The 2-day event also started off with an open science session, including delegates from the Open Knowledge Foundation and Geoffrey Boulton, who gave us a wider perspective than the research institution on this challenging debate.

All talks were recorded. They and the presentations can be found here: http://www.openaire.eu/pt/component/content/article/9-news-events/444-openaire-interoperability-workshop-presentations-a-recordings-online

openaire interoperability minho

Lessons learned

Definition of Interoperability

“Interoperability is the ability of systems to communicate with each other and transfer information back and forth in a usable format” (COAR, 2012)

Why did we hold such a workshop?

OpenAIRE is starting to move from a publication infrastructure to a more comprehensive infrastructure that covers all types of scientific output. Therefore it makes sense to hold a workshop like this and discuss with all relevant sources of this output (data repositories, EUDAT, CRIS, publishers) how we can work together and share each other’s information. By meetings such as these we can drive it forward, and expand infrastructures such as OpenAIRE to benefit from the wealth of valuable information.

But why is interoperability such a challenge?

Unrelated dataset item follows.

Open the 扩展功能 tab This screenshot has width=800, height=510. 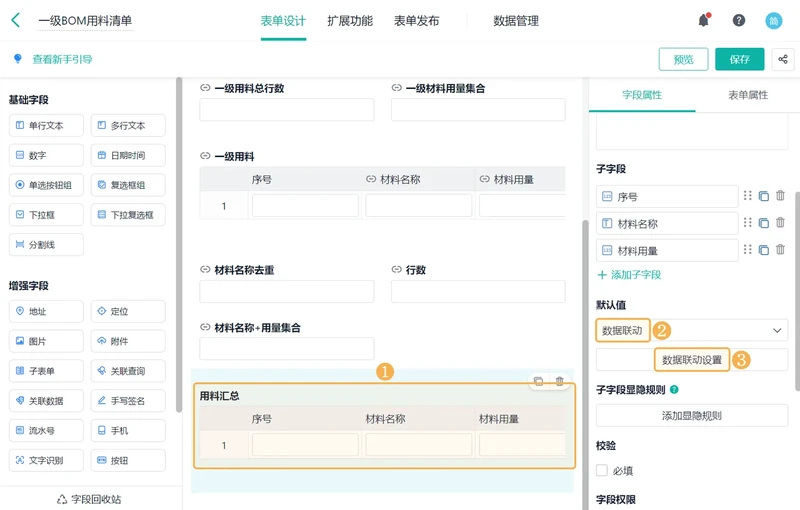[x=350, y=21]
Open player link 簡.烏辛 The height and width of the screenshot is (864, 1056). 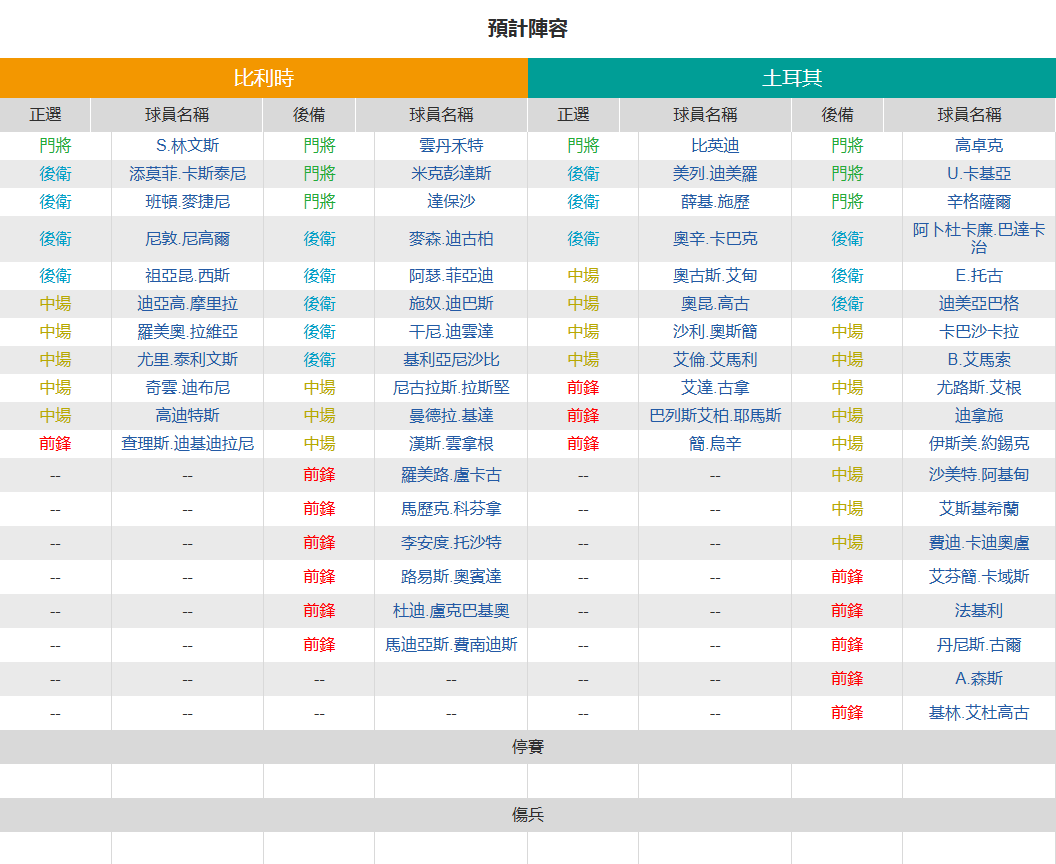click(x=715, y=444)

Because we have to decide on common protocols, accession numbers, metadata standards etc. so that each of these different sets of information can be exchanged. Even repository to repository communication is complicated, now factor in other types of information, such as linking together datasets and pdfs.

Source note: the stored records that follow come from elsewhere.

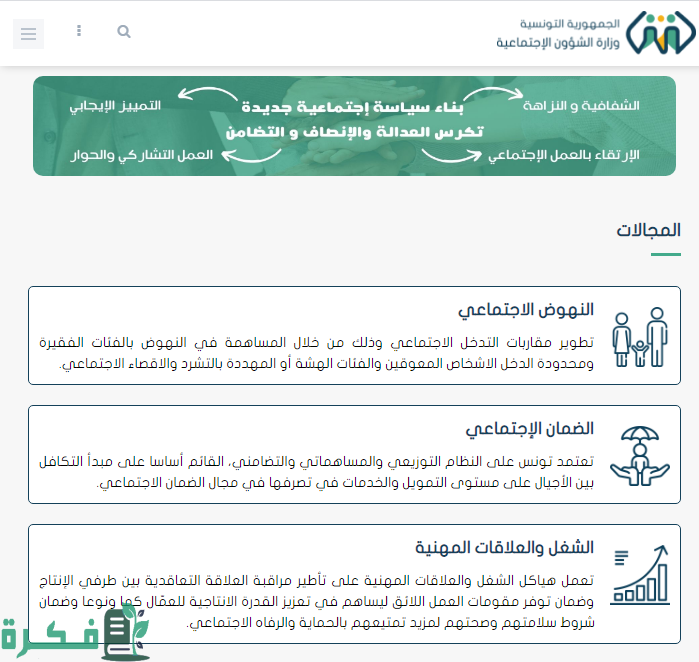
Task: Click the growth chart icon for الشغل
Action: pos(640,574)
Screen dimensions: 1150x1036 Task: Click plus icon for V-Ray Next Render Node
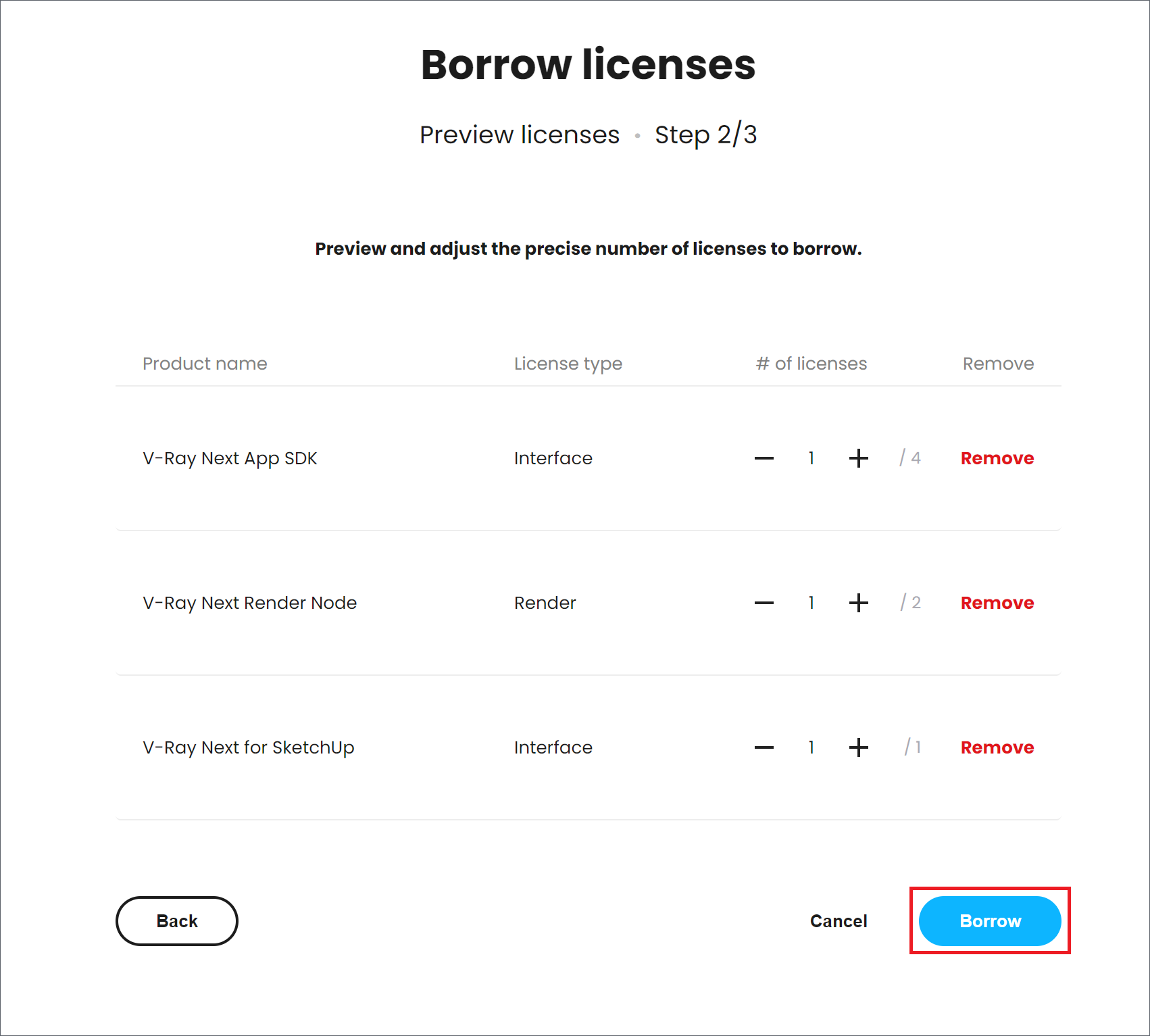click(x=858, y=603)
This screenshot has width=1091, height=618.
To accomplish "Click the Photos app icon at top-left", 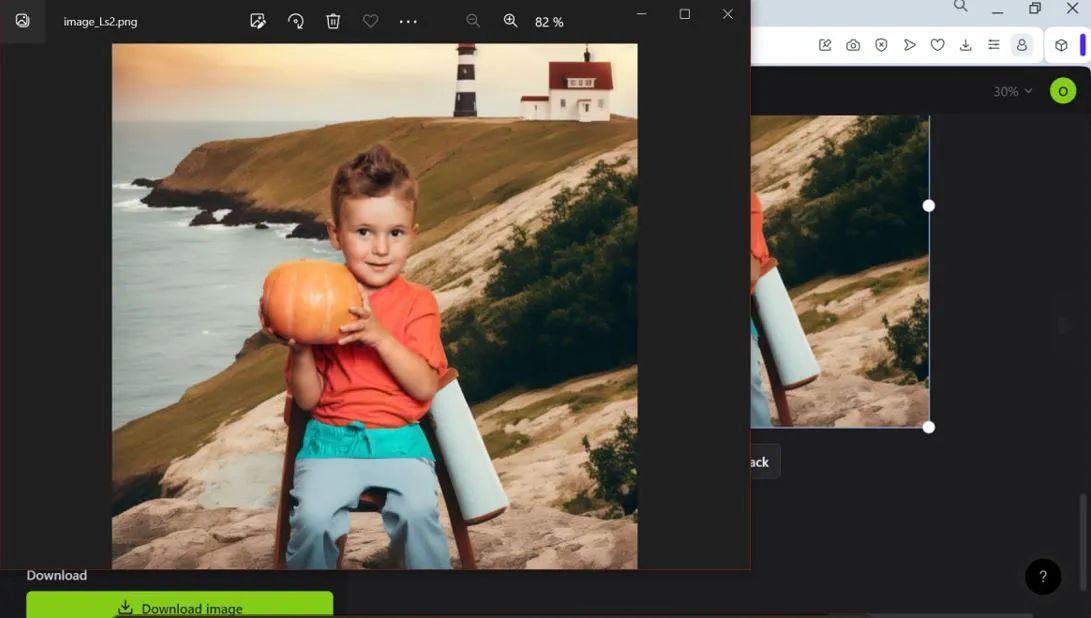I will click(x=22, y=21).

And, because many people outside our domain don’t understand its full weight. We have to communicate just how important interoperability is. It won’t make sense to many people outside our community, but it is crucial to understanding how we can gather together many different research outputs. This ties into the wider issue of harmonizing policies for open access at both national and EU level. There are many complexities, even at national level, to have an overview of who is responsible for open access and open science.

Summary
  • We received positive feedback on OpenAIRE’s guidelines from the breakout sessions, and we can move to finalize them by the end of Feb.
  • DataCite metadata kernel was the right approach, but we must consider that we have to clear about ‘relationships’ between a publication and a dataset. Does this refer to author of the dataset, contributor etc.
  • We have some concrete actions to take forward in terms of harvesting data. OpenAIRE will make a start with harvesting BADC’s NERC funded subset.
  • Revised OpenAIRE Literature-repository guidelines: current draft to be finalized in March.
  • Ensure that all guidelines highlight the broader scope of OpenAIRE in terms of EC resources. This will lead to any global applicability.
  • A roadmap for the CERIF-XML profile was put in place. This will be expanded and presented on 13-14 May in Bonn.
alt'Post-prandial fun' Image courtesy of Ata Türkfidani

OpenAIRE Interoperability workshop (see further down for observations on Day 1, Open Science)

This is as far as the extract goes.